After the real estate market bubble burst, many homeowners were left scrambling trying to make ends meet, with a home mortgage that was suddenly worth more than the actual house. The equity they previously had was gone, replaced with the stress and worry of a home that had suddenly become a taskmaster. To combat this rising problem, the Obama administration created Making Home Affordable. This program is actually an umbrella term for all the programs created to help struggling homeowners. One of these creations was given the name of the Short Refinance because it is somewhat of a cross between a short sale and a refinance.
How Does the Short Refinance Work?
This particular refinance works like standard FHA refinances, meaning that the lenders will follow the same underwriting guidelines and qualifications required for approval. However, unlike traditional refinances it is targeted specifically to homeowners who owe more than the home is worth.
In a short sale the home is sold for less than the mortgage amount and the lender is basically forgiven the extra amount. With a short refinance, it is a similar principle, but instead of short selling the homeowner refinances. The refinance makes it possible for the homeowner to reduce the interest rate and mortgage payment, and as a part of this process the lender agrees to forgive part of the debt. The program requires that the homeowner be left with a home mortgage that is no more than 97.5% of the home’s value.
Qualifications and Requirements
In order to qualify for the short refinance you have to meet a certain list of criteria, which has been decided on by the Federal government. First off, this loan is only for homeowners who have mortgages that are secured through conventional lenders. When you take advantage of this refinance your loan is refinanced and switched to a loan that is federally insured. It’s also required that you have a clean criminal history for the last ten years. Unfortunately if you have criminal activity in your past you won’t be considered for this program.
The guidelines for the short refi also state that you need to live in the home you are refinancing. It has to be your primary residence, not a second home or rental property. You must also be underwater on the loan but at the same time, it’s essential that you be up-to-date on all of your monthly mortgage payments. Your financial history is going to help them determine whether or not you are eligible and if you have missed payments in the past or are trying to make up for missed payments, you are too big of a risk and they won’t be able to include you in the program.

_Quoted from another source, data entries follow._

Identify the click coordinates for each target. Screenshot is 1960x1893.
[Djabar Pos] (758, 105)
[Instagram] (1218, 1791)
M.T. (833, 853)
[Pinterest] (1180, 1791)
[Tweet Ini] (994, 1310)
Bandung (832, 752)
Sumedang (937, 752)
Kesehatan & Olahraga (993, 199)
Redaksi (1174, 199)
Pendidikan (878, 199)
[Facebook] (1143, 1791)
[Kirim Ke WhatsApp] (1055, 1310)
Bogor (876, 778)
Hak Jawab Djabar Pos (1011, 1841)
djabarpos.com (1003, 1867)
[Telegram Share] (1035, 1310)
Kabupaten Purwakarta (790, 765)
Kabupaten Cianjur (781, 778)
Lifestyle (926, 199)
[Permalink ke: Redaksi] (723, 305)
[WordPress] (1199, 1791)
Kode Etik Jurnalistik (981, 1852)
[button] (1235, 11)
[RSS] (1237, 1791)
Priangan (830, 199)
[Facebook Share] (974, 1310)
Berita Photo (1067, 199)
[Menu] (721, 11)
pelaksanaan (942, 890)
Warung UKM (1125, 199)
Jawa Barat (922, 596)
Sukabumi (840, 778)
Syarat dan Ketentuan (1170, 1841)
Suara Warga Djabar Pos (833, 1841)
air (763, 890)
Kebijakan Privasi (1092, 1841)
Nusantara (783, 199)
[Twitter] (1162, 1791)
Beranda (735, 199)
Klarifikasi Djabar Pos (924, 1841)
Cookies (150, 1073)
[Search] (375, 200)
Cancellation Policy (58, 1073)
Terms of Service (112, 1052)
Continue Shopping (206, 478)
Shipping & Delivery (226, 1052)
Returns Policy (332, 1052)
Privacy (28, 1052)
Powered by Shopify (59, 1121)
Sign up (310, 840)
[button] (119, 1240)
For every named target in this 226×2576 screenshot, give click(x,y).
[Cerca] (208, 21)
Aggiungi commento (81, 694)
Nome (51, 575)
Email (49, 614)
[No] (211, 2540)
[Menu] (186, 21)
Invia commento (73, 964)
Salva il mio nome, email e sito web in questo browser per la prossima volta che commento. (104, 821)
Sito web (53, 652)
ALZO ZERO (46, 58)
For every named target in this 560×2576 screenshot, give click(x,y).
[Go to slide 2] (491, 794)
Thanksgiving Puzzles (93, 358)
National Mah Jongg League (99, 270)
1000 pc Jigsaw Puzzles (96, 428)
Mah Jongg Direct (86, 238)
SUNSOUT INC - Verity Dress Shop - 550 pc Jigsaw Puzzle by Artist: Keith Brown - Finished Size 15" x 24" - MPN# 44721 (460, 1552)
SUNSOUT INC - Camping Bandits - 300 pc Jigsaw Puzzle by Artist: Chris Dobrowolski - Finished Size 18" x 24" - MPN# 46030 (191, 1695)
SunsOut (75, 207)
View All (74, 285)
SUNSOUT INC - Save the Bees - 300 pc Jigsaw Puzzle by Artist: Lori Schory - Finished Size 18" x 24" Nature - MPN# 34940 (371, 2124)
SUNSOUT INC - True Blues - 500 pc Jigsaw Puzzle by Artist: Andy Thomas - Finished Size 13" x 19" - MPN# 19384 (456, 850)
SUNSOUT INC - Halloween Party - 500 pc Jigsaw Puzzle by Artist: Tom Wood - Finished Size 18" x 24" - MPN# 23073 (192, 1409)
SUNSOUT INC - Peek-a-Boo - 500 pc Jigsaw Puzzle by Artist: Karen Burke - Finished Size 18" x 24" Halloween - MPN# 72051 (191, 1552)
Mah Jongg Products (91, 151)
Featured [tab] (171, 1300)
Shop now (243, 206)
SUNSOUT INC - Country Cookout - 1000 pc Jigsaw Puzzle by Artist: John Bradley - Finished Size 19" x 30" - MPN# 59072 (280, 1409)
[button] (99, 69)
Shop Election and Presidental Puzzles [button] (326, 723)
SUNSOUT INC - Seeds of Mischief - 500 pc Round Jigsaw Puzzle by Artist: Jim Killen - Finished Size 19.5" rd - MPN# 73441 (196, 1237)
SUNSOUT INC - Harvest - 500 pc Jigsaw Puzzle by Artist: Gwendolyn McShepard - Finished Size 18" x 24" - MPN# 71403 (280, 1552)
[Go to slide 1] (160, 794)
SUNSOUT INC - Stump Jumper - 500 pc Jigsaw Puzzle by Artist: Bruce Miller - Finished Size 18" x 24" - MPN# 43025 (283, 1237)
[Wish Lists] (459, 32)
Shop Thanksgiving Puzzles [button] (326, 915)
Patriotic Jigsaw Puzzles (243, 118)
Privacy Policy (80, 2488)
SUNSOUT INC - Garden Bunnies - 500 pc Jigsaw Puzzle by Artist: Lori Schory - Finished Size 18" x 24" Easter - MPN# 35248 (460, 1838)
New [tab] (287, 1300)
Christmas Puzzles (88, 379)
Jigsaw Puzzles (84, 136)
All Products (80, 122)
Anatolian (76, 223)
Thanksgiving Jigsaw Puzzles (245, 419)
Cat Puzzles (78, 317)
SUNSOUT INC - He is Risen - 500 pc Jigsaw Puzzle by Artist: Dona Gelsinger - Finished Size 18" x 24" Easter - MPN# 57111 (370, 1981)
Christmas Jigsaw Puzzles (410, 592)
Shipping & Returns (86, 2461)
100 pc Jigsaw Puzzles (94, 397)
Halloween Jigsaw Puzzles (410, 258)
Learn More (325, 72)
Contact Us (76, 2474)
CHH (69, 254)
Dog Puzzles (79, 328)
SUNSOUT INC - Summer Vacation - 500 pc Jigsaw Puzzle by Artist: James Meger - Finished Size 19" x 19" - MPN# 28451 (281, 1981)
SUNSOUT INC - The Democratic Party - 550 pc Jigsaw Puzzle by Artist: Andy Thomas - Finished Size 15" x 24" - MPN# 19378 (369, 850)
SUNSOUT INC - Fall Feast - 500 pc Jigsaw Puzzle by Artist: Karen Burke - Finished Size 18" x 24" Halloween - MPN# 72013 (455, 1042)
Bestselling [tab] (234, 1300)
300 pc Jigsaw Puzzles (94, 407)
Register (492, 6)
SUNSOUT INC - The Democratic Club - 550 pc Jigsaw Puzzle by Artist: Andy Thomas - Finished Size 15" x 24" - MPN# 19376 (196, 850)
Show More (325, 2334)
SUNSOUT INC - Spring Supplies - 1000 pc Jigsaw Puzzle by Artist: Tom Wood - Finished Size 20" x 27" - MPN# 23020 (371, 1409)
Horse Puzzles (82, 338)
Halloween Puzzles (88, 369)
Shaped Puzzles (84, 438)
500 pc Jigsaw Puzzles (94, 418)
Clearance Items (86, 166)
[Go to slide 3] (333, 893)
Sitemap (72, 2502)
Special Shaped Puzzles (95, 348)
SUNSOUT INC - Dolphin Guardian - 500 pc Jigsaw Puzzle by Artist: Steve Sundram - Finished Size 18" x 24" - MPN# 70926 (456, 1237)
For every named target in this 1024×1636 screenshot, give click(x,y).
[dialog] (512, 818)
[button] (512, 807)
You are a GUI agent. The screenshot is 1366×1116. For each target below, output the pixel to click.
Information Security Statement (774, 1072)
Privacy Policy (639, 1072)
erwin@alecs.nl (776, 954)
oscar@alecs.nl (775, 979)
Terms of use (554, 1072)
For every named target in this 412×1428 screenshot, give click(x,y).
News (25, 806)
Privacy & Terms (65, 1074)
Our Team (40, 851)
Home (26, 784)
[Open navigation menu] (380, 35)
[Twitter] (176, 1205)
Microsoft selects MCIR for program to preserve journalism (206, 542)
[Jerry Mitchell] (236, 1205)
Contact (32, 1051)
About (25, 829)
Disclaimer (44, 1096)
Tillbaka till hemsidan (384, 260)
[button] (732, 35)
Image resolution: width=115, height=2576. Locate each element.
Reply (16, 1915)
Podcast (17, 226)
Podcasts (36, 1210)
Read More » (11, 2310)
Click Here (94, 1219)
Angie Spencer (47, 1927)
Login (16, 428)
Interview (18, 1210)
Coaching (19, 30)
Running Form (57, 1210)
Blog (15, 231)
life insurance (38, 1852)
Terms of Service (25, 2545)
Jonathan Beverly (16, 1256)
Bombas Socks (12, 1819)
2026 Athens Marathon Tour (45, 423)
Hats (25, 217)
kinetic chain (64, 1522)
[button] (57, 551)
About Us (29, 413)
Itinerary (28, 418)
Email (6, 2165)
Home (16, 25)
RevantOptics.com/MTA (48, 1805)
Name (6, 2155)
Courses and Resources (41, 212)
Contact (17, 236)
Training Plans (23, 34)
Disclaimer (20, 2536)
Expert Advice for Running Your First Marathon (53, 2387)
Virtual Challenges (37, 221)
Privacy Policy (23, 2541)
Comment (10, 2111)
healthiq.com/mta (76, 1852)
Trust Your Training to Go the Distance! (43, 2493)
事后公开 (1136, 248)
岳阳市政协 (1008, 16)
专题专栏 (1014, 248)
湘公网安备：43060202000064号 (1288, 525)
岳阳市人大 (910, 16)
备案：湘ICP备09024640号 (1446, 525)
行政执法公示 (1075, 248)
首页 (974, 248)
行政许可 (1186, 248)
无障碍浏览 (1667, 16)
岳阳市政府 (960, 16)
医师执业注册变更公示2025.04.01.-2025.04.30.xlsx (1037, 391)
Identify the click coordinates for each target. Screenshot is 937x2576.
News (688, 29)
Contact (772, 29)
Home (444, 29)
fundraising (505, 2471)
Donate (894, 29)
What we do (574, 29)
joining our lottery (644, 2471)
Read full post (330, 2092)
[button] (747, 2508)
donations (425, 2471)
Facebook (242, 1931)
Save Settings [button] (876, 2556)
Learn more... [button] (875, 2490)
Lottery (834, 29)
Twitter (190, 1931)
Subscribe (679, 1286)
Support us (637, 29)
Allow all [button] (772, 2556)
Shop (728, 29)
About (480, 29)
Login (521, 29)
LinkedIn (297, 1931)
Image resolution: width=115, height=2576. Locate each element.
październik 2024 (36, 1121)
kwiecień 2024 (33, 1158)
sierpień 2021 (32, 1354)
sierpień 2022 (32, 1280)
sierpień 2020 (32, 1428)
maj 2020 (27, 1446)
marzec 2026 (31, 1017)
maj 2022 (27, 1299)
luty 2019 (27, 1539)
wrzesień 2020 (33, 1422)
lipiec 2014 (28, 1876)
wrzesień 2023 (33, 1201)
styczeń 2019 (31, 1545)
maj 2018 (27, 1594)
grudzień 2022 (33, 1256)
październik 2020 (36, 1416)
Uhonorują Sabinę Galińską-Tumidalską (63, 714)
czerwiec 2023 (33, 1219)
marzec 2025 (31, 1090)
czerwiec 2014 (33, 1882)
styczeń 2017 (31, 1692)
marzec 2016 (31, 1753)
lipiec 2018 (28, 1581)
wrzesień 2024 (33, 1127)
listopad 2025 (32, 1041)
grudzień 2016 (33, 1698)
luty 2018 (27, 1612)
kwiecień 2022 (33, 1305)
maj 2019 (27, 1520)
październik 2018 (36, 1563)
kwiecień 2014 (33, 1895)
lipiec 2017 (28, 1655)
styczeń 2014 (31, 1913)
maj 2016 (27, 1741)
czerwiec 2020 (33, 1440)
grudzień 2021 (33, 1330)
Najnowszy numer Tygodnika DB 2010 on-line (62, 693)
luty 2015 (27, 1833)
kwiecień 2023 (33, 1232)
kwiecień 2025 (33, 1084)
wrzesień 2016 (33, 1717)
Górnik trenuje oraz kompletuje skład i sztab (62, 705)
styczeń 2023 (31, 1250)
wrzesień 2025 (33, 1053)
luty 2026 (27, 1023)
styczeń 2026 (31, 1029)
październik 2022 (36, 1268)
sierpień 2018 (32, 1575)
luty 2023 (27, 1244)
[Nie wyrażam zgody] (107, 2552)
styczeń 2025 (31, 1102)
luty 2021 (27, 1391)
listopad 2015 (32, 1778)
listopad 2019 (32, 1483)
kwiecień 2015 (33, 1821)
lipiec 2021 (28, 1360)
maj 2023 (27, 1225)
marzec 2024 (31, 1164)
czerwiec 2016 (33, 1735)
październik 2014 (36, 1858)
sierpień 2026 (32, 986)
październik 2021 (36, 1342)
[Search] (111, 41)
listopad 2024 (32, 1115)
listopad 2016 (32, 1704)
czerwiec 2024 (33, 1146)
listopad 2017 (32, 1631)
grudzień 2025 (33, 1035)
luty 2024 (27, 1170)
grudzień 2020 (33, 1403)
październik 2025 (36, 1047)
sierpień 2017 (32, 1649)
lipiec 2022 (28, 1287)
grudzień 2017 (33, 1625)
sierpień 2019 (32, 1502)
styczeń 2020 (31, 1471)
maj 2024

As a last requirement, it is written into the program guidelines that you cannot have more than fifty percent of your income tied up in monthly debt. This is your total debt, not just the mortgage payment. When you refinance the house you’ll need to be able to show that you can still meet the required payments. Debt-to-income ratios that are higher than fifty percent are a red flag; too many homeowners are not able to meet the monthly payment when they have excess amounts of debt.
If you feel like you are a good candidate for the short refi program then you’ll want to contact your mortgage provider and see if they are willing to assist you in getting approved. Federally approved lenders are not required to follow the program, which means that they don’t have to give you this option. However, many of them are willing to utilize the program because while they do forgive some debt, they aren’t completely losing out on the entire mortgage. Sometimes losing a small amount is better than the risk of losing a large amount. You also need to know that this is a refinance that will more than likely have a negative impact on your credit. While it isn’t a short sale on the home, it is a cry for help and an admittance that the mortgage has gotten to be more than you can handle. If you do a short refi the lender will report it to the credit bureau and your credit is going to reflect that.
This program isn’t a perfect solution for homeowners who owe more than they would like, but it is a better solution than a short sale or foreclosure. The negative repercussions won’t be as long lasting and there is a good chance that this particular refinance could be the key to saving your home.